Von 1989 bis 1993 fielen die Preise um über die Hälfte. Aufgrund einer frostbedingten Mißernte in Brasilien zogen sie 1994 wieder an, allerdings nur um anschließend wieder zu sinken. Im Rekordjahr 1986 erzielten die Rohkaffee exportierenden Länder 14,2 Milliarden US-$ für die Ernte, sieben Jahre später waren es nur noch 5,4 Milliarden. »Für Dünger, Geräte und die Erntearbeit haben wir mehr Auslagen, als wir mit dem Rohkaffee schließlich verdienen.« So bringt Domingo Pérez Vázquez, einer der Ejido-Bauern aus Nueva Palestina, das Problem der ungefähr 100 Millionen Kaffee-Kleinbauern in Lateinamerika, Afrika und Asien auf den Punkt.

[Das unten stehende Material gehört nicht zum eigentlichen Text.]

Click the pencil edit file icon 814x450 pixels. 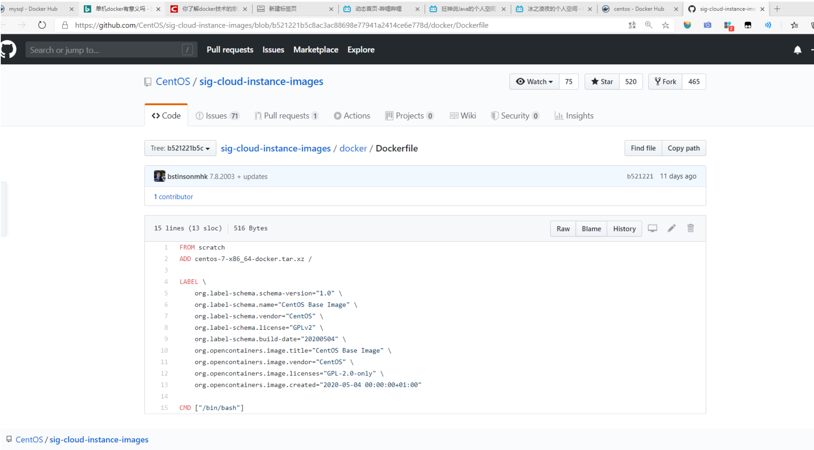671,228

Das Dilemma für die Kaffeeproduzenten besteht darin, daß sie nicht von heute auf morgen auf ein anderes Agrarprodukt umsteigen können. Bis ein Kaffeebaum Ertrag bringt, gehen mehrere Jahre ins Land. Und die Ackerfläche mit anderen Früchten zu bestellen, bedeutet eine risikoreiche Investition in eine ebenfalls unsichere Zukunft. Außerdem wären damit die Anstrengungen der vergangenen Jahre zunichte gemacht. So bleibt den Kleinproduzenten nur die Hoffnung auf einen Anstieg der Preise. Für die landlosen Campesinos, die sich als Tagelöhner auf den Plantagen verdingen müssen, hat der Preisverfall ebenso drastische Folgen: Die steigende Arbeitslosigkeit läßt die Löhne weiter sinken.

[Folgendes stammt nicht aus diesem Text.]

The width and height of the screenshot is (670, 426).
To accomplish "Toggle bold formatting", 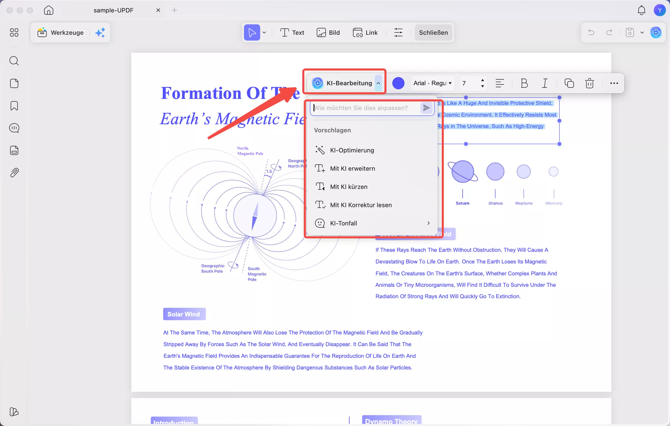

Während weltweit die Preise für Rohkaffee erheblich fielen, blieb der geröstete Kaffee in den Supermärkten vom schwäbischen Bad Cannstatt bis zum ostholsteinischen Lensahn etwa gleich teuer. Es muß also Leute geben, die sich mit der Auflösung des Preiskartells eine goldene Nase verdienen. Zu nennen wäre zum Beispiel Michael R. Naumann aus Hamburg, Chef der Naumann-Kaffee-Gruppe, der größte Kaffeehändler der Welt. Der Hanseat kontrolliert mit seinem Handelsimperium etwa 10% des Rohkaffee-Welthandels. Von den 8 DM Ladenpreis pro Pfund Kaffee im Supermarkt verbleiben im Schnitt gerade mal 1,50 DM in den Taschen der Erzeuger. Die deutsche Staatkasse verdient mehr am Kaffee als die Produzenten: 2,15 DM pro Pfund gehen an den Fiskus. Den Rest teilen sich die verschiedenen Zwischenhändler, Röster und Transporteure. Die deutsche Staatskasse nahm 1995 allein 2,3 Milliarden DM an Kaffeesteuern ein, immerhin ein Drittel der Summe, die jährlich für »Entwicklungshilfe« vorgesehen ist. Dabei behauptet die Bundesregierung in ihrer Lateinamerika-Konzeption: »Vorrangiges Ziel der deutschen Entwicklungspolitik - auch in Lateinamerika - ist die Bekämpfung der Armut.« Wäre es ihr ernst damit, könnte sie ohne weiteres die Kaffeesteuern an Kleinbauern-Kooperativen in den kaffeeproduzierenden Ländern auszahlen und damit soziale und kulturelle Projekte finanzieren. So käme den Kleinproduzenten wenigstens ein Teil der Profite zugute, die das Geschäft mit dem Kaffee abwirft. Doch die Bundesregierung verweigert sich solchen Forderungen konsequent.

Wer mit Kaffee Geld verdienen will, darf ihn also nicht produzieren, sondern muß ihn kaufen und verkaufen, so wie Herr Naumann, kassiert Steuern wie die Bundesrepublik Deutschland, oder er macht es wie die deutschen Kolonisten in Chiapas. Ihr Reichtum beruht darauf, daß sie den Kaffee nicht nur produzieren oder von Kleinproduzenten aufkaufen, sondern gleich auch nach Deutschland exportieren und vermarkten. So bleibt der Gewinn in einer Hand, oder zumindest in Familienhand wie bei den Schimpf-Hudlers.